And others are on the trail of The Nudge Man, including the British government and an American secret service agent. Then there’s the lawyer who offers Harry £1m. All Harry has to do is stay away from The Nudge Man.
With more questions than answers and hapless guard dog, Bonzo at his side who’s bark is definitely worse than his bite, Harry begins his search.
Can Harry find The Nudge Man and save his family? Or will Hennessey exact his revenge?
So what has been said so far on tour?
Baker’s Not So Secret Blog says
I have to say this is a very entertaining read which had me hooked from start to finish willing Harry along and not forgetting his dog Bonzo who I fell in love with and kind of stole the show for me. Bonzo was his partner in crime so to speak, which makes a refreshing change.

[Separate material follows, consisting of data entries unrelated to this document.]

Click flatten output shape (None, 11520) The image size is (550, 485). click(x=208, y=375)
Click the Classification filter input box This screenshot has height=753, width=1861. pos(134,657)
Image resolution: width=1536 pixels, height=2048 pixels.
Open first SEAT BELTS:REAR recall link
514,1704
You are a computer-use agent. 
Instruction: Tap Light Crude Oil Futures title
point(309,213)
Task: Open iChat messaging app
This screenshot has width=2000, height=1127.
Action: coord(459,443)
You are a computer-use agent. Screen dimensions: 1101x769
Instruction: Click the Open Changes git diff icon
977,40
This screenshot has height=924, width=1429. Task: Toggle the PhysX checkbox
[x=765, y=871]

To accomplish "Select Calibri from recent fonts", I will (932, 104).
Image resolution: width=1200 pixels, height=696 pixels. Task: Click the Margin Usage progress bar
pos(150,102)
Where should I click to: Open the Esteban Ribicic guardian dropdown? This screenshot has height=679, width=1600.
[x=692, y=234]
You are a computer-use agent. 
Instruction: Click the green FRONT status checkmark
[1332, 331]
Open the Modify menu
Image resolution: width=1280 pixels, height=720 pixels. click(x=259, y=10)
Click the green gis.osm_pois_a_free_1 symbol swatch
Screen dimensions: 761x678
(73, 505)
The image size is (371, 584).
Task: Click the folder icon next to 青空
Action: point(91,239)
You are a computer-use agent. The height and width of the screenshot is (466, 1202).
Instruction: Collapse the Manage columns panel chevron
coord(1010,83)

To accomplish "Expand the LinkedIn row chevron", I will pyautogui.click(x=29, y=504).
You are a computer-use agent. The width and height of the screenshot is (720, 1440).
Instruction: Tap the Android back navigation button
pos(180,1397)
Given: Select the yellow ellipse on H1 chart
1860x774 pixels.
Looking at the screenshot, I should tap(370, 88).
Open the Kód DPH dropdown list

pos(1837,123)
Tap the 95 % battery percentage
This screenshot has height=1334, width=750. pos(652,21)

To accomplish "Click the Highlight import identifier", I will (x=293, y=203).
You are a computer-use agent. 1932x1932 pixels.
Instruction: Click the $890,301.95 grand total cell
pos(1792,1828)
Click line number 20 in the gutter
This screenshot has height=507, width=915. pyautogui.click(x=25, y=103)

The Nudge Man is full of twists and turns and is set to be the start of a brilliant new series. Now I am left waiting for the follow up.
Mac Reviews Books says
I very much enjoyed the book. The character Eric Hennessey is a joy to read. He’s witty and acerbic, full of black humour. The fact that his dog is his partner was a winner from the start for me!
The plot is fast paced and interesting filled with an entertaining cast. The chapters are short and invite you to read one more… just one…until it’s late and your cursing the book because you have work in the morning!
Ginger Book Geek says
It doesn’t take me long at all to get into Keith’s books and so it proved to be with ‘The Nudge Man’. Keith has one of those great writing styles that draws you in and he dangles enough bait as it were to encourage you to keep reading. I don’t mean that in a bad way- far from it. I became addicted to reading ‘The Nudge Man’ from the first page onwards. I just knew that this was one book that I would find unputdownable and so it would prove to be. I don’t mean that the book was superglued to my hand but it might as well have been because it came everywhere with me. I love the way in which Keith writes his books with a large dose of dry, gallows humour. A couple of times, I nearly spluttered out a mouthful of my cup of tea because I read something witty or I was wanting to laugh at something I had just read.
Davids Book Blurg says
The plot was exciting but for me the idea of the Nudge Man is what had me sold.. the idea someone can influence events towards an outcome they desire without you even knowing anyone was even involved..brilliant. Keith knows how to develop his characters to make them appeal to his readers and once again the cast in this one were spot on.. special mention has to go to Bonzo the loveable hound.. his attitude had me smiling from ear to ear.
Suze Reviews says
The Nudge Man is well written, fun, pacey, twisty and action packed as we follow Harry’s search for the identity of the Nudge Man. I kept trying to guess – absolutely didn’t get it. And can I just mention Guy Gregory – another character for me to be a bit in love with!
Donna’s Book Blog says
I loved the suspense that the books builds up and it has a great pace to it. The writing style is excellent as I have come to expect and I loved the flow to the story. And that cover is fab!!
✮ Excerpt ✮
The English Flag Flies
Now
Manston, Margate
Before you and I can get properly started on this journey together there’s a dog to deal with. A big one. All muscles, teeth and slobber. It’s staring at me through narrowed eyes beneath a furrowed brow, a still life of temporarily restrained loathing. I’m to be a late dinner, it seems.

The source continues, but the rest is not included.